From George Lucas' weird fat neck to Tom Cruise's inhuman enthusiasms, these are the film world moments of 2005 that will stay with us forever (or at least until February 2006)
From George Lucas' weird fat neck to Tom Cruise's inhuman enthusiasms, these are the film world moments of 2005 that will stay with us forever (or at least until February 2006)

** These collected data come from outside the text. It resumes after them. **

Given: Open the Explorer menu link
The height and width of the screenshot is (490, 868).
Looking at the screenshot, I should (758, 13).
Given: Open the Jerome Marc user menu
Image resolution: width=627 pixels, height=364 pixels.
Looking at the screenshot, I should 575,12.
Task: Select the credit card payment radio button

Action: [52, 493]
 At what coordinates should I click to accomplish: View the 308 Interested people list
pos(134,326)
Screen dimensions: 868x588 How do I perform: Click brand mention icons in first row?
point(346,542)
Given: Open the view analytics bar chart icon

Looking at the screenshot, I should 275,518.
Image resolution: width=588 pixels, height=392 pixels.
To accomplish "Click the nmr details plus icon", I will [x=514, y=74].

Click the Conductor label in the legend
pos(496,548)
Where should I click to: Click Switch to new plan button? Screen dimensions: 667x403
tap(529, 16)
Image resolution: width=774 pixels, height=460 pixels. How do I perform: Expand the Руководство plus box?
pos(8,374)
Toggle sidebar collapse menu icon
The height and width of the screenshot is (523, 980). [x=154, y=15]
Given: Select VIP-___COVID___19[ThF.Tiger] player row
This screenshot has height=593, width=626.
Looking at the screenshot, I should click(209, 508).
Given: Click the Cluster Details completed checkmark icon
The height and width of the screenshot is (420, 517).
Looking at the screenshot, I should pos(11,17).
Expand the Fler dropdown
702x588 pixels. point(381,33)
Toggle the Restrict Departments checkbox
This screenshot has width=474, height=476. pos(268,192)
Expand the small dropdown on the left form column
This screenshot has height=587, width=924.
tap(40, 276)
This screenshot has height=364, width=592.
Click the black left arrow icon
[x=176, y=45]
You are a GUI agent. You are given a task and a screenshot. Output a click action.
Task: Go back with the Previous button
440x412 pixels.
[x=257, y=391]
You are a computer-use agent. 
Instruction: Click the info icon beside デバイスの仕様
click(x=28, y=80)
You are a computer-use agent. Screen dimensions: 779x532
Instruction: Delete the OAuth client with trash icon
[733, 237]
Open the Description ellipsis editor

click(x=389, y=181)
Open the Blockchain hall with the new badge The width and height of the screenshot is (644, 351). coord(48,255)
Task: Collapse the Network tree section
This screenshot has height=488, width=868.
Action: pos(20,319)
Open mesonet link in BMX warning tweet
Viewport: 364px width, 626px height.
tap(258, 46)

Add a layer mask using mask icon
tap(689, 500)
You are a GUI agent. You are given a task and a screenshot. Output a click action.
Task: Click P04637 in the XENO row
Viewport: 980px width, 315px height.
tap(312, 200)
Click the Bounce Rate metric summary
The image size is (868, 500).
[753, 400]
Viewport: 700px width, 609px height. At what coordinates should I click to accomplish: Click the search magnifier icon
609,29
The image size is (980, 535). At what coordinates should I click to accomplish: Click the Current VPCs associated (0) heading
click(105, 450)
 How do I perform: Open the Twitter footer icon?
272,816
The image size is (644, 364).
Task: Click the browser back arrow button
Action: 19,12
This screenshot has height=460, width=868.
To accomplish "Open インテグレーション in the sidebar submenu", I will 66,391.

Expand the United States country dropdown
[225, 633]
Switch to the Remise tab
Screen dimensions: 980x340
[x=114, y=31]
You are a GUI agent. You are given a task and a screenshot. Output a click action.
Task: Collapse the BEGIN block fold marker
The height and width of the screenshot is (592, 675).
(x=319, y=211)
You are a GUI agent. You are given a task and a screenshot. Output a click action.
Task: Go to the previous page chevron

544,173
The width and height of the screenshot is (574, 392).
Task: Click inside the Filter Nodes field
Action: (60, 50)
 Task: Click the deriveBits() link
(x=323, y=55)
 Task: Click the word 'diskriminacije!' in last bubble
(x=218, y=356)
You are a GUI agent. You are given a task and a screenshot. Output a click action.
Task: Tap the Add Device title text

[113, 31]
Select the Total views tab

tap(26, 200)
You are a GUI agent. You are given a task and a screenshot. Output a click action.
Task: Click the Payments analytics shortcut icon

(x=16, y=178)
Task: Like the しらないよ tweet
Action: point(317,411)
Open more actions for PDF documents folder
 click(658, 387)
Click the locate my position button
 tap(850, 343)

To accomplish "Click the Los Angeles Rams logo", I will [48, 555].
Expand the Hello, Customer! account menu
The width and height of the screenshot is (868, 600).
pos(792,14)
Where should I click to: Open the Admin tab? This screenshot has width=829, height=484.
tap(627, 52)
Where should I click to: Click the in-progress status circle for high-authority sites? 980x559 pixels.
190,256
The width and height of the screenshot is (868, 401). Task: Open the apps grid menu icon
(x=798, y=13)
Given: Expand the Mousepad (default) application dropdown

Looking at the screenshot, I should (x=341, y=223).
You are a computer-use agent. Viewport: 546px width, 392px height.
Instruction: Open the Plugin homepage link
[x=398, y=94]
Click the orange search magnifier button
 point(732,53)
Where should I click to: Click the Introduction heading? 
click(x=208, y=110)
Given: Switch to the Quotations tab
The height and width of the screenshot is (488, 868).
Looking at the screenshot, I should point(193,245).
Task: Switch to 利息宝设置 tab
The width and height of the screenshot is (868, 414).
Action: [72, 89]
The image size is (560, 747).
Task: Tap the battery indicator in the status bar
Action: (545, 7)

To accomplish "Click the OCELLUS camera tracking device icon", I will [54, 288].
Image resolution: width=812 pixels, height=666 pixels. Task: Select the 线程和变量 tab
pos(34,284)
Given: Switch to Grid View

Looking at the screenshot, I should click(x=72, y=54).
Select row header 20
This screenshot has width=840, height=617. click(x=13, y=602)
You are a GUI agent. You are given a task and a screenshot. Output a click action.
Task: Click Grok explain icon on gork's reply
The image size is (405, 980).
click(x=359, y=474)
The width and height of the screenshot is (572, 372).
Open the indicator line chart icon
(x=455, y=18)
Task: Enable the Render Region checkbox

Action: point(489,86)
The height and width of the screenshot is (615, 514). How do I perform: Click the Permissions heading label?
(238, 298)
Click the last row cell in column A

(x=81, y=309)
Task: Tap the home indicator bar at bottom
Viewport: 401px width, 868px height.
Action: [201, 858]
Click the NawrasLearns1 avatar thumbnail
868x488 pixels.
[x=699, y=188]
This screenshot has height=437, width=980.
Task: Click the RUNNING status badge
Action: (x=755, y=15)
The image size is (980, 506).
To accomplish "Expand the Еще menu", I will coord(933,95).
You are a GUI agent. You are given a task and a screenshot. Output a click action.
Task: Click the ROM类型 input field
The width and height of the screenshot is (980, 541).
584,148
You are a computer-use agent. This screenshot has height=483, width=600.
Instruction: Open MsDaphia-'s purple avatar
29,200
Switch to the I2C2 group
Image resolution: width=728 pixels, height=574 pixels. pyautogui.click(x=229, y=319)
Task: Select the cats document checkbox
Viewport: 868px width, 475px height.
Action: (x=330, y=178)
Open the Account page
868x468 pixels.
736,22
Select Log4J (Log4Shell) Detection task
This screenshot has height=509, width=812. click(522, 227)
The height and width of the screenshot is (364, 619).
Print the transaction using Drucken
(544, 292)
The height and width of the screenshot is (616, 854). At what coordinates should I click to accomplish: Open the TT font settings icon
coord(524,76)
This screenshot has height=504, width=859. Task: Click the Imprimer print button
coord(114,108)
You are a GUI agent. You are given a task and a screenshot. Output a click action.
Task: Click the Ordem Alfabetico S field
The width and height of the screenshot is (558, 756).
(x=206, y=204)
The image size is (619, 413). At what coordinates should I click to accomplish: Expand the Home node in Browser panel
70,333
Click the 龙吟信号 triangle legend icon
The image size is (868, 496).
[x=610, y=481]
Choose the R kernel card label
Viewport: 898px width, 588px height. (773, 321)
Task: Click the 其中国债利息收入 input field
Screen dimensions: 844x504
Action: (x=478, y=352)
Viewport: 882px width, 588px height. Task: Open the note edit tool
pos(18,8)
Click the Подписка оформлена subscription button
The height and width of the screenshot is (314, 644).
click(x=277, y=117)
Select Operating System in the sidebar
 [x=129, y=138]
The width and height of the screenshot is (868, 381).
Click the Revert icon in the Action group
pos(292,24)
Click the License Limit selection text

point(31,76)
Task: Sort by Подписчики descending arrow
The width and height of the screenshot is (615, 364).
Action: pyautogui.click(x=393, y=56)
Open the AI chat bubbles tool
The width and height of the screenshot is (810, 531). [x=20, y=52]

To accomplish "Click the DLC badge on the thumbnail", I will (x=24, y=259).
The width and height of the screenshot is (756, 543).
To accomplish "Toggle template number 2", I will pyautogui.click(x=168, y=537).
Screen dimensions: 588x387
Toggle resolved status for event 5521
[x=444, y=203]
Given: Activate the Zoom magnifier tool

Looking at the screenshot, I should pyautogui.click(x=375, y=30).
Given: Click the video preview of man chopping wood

The squirrels in Charlie And The Chocolate Factory
Johnny Depp's lispy, eccentric chocolatier was upstaged by the marvellous nut-sorting squirrels who saw for Veruca Salt. The scene involved 40 real squirrels alongside animatronic furries, a little computer jiggery-pokery and mirrors. It took four trainers 29 weeks to train the squirrels - the tree rats are notoriously stubborn when it comes to taking direction - and the result captured a glint of cold-hearted diligence in the nut-hoarding vermin.
The Island debacle
It was the big Hollywood blockbuster that blew up in the faces of director Michael Bay and studio DreamWorks. After a poor opening weekend, the producers broke cover to say that neither Ewan McGregor nor Scarlett Johansson connected with their target audience. Bay did the decent thing and engaged in a bout of soul-searching - well, it was more of a rummage around the psychological sock drawer, but it was a start. In an interview with the 'LA Times', the go-to-guy for the blow-shit-up brigade felt that the flop put him on a par with Stanley Kubrick, who also suffered some bad B.O. numbers now and again. Oh, the humility!
Darth Vadar: Noooooooooo
Revenge Of The Sith was an embarrassment. Only fans buried up to the neck in denial and the staff of 'Empire' magazine deny it. If there is one moment that defines the farrago, it is Anakin Skywalker discovering he is now Darth Vader. In full black armour, he makes a gesture like Atlas trying to shake some sense into the world and screams "Nooooo". We knew exactly how he felt.
Tom Cruise promotes War Of The Worlds
As our staff writer rather charmingly put it, "You must have that moment where Tom Cruise made a complete goose of himself on the sofa". Yes, Tom, you scared the shit out of us with your scientological zeal and romantic press-ganging of Katie Holmes. With one bound over a sofa, Tom Cruise opened up clear blue water between the A-list and the rest of the human race.